In order to secure merger and gain a larger hold in the entertainment industry, those in charge of Blockbuster invested heavily within Viacom with the hopes of strengthening the company in a hopeful buyout of Paramount against Viacom’s rival QVC Network Inc. (Funding Universe, 2000).  This move ended up paying off for Viacom, as they purchased Paramount and won their battle against QVC, however it cannot be said the same holds true for Blockbuster.  The corporation invested a great deal of time, money, and other resources into this transaction and the merger talks between the two would ultimately stall and never come to fruition, which prompted investors within the company to question the leadership of Blockbuster (Funding Universe, 2000).  This would lead to a revolving door of leadership for the company as many in charge of Blockbuster would resign and be replaced by a new individual that had a new idea for the direction of the company should move in.  This instability in leadership saw Blockbuster go in different directions from conservation of company assets to aggressive expansion to general stagnation.  This allowed Blockbuster’s competition to build itself up gradually as the industry’s leader was plagued with so many instabilities in upper-management.  What is worst of all is that these were the poor decisions that were made during the company’s high point!

For Blockbuster, the poor-decisions that were made during the lows of the company were nothing short of catastrophic.  Nothing can sum up the problems that would face Blockbuster more than the statement from John Antioco who would become the CEO in 1997, when the company was the largest video rental company and controlled 25% of the market (Zeff, Higby, & Page, 2012).  He was quoted as saying, “I decided to join Blockbuster for a few reasons: I liked the brand.  I saw a lot that could be fixed quickly.  And I didn’t believe that technology would threaten the company as fast as critics thought,” (Zeff, Higby, & Page, 2012).
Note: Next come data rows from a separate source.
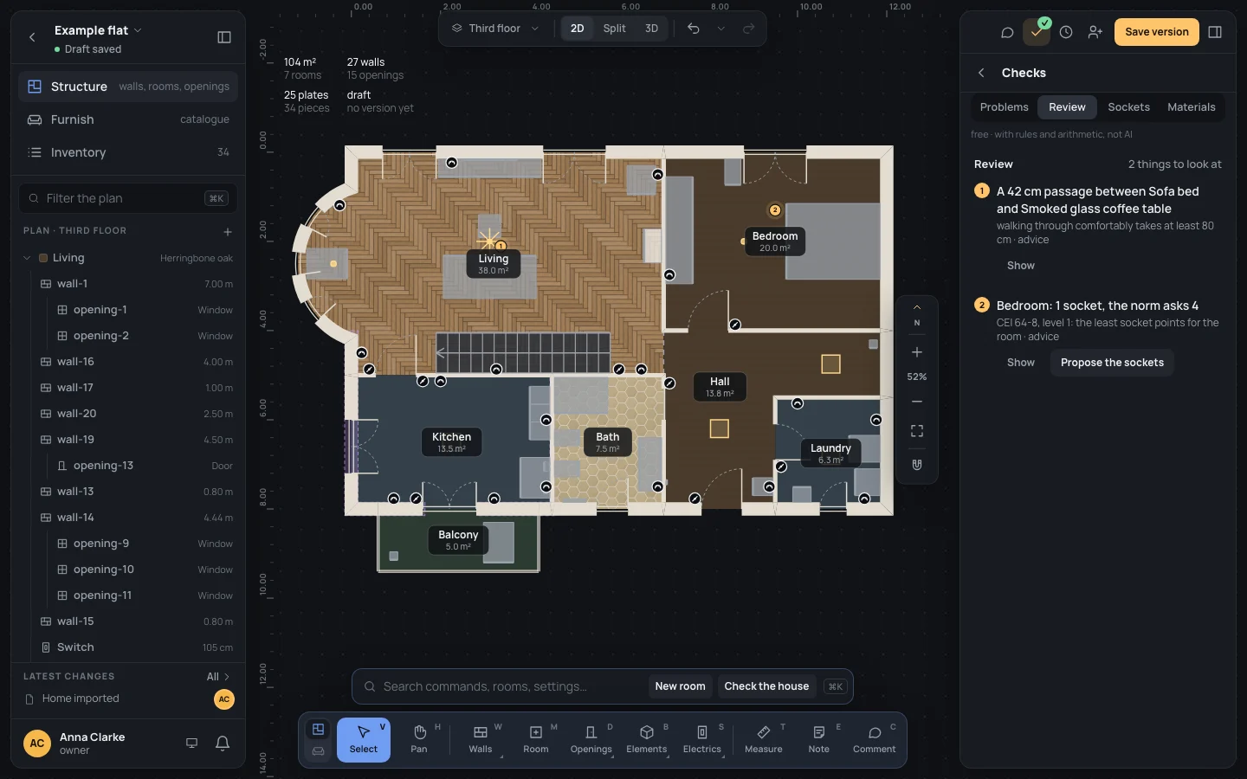Switch to the Materials tab

1191,107

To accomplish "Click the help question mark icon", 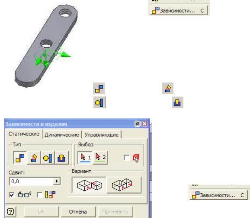I will (x=11, y=212).
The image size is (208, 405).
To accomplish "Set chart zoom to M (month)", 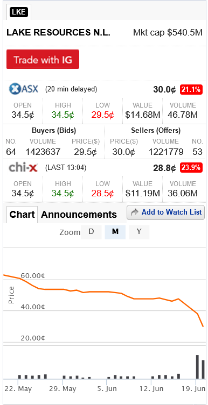I will (x=115, y=232).
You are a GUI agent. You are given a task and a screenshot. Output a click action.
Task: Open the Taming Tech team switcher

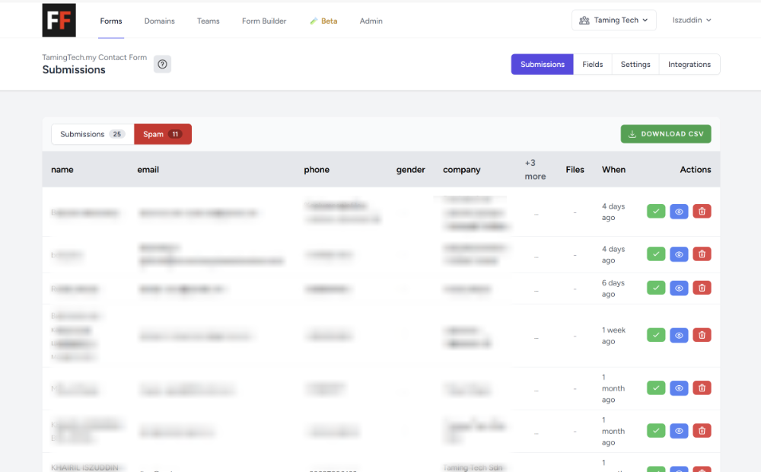pos(613,20)
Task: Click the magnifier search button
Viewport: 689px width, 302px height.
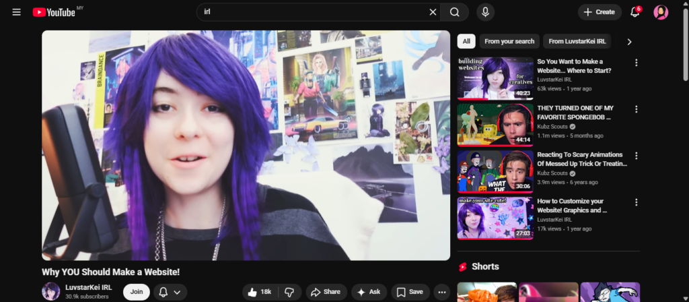Action: (x=455, y=12)
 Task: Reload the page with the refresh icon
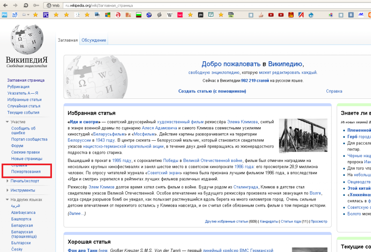25,5
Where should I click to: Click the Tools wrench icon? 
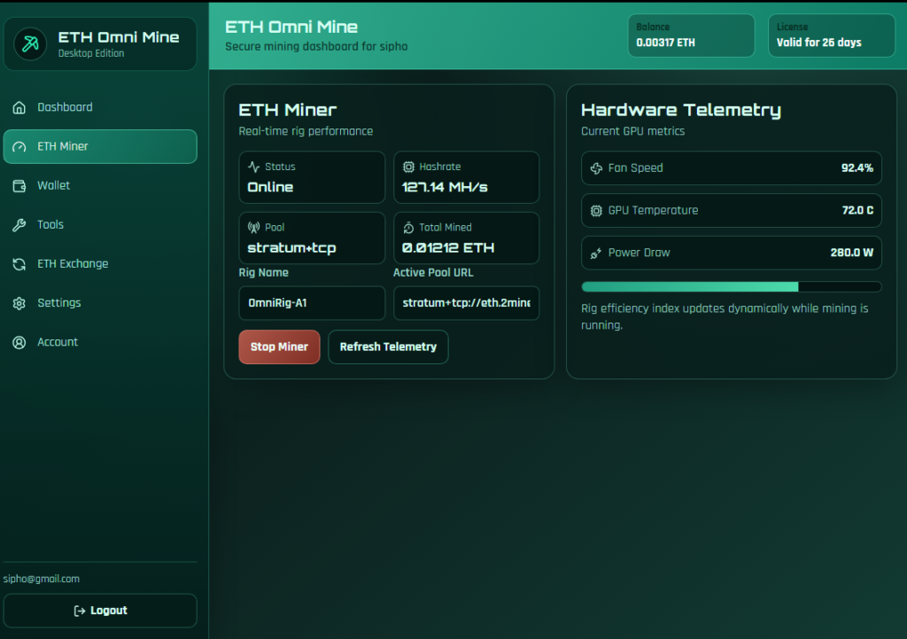pyautogui.click(x=19, y=225)
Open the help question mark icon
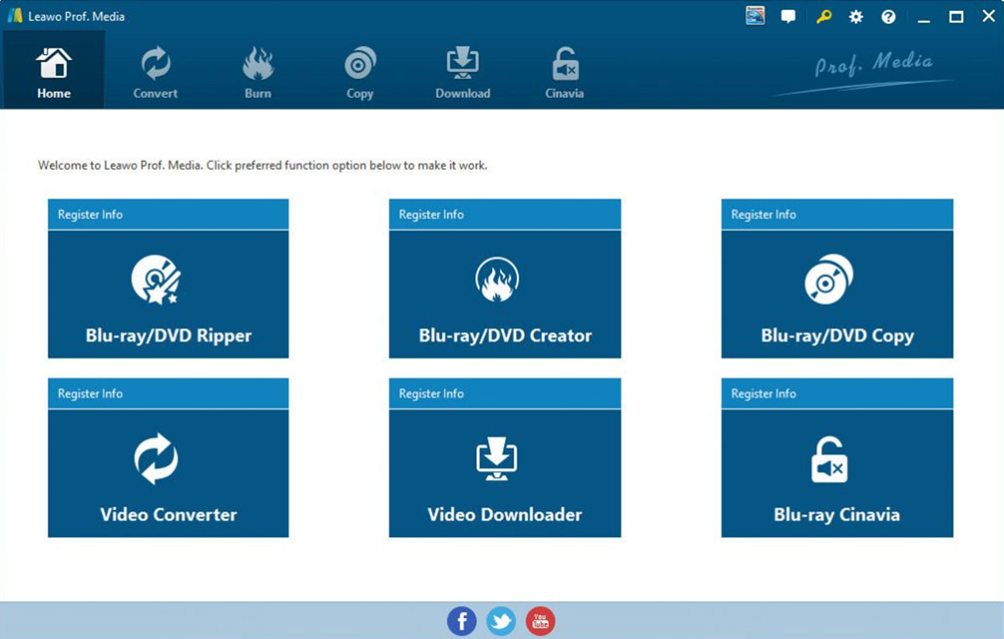Viewport: 1004px width, 639px height. coord(888,17)
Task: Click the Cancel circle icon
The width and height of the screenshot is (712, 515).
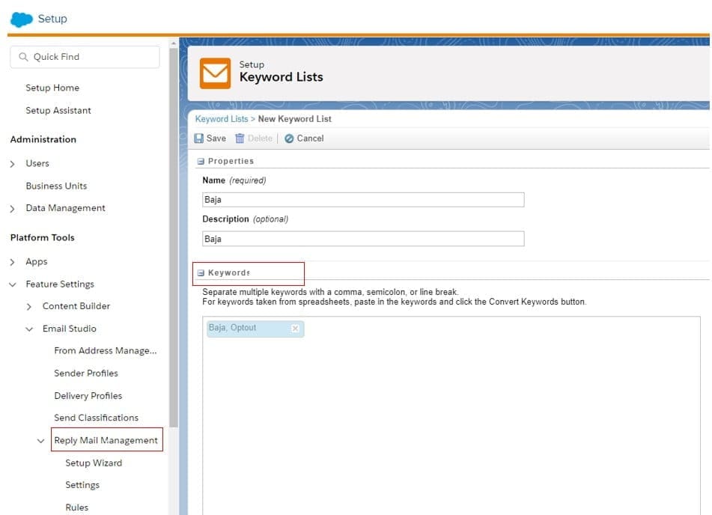Action: click(x=289, y=138)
What this shows is that from the top position of the company in this time period, there was the poor decision of assuming that the company was immune to the growing threats from the outside world.  Because of this failure to recognize a top threat to the company, the necessary defenses and steps to combat against them were never taken.  What was basically seen was how, “the top management team’s perception of opportunities and threats is essential in shaping the response that a firm gives,” (Almeida, 2011).  In the case of Blockbuster, the response was simply to ignore them.  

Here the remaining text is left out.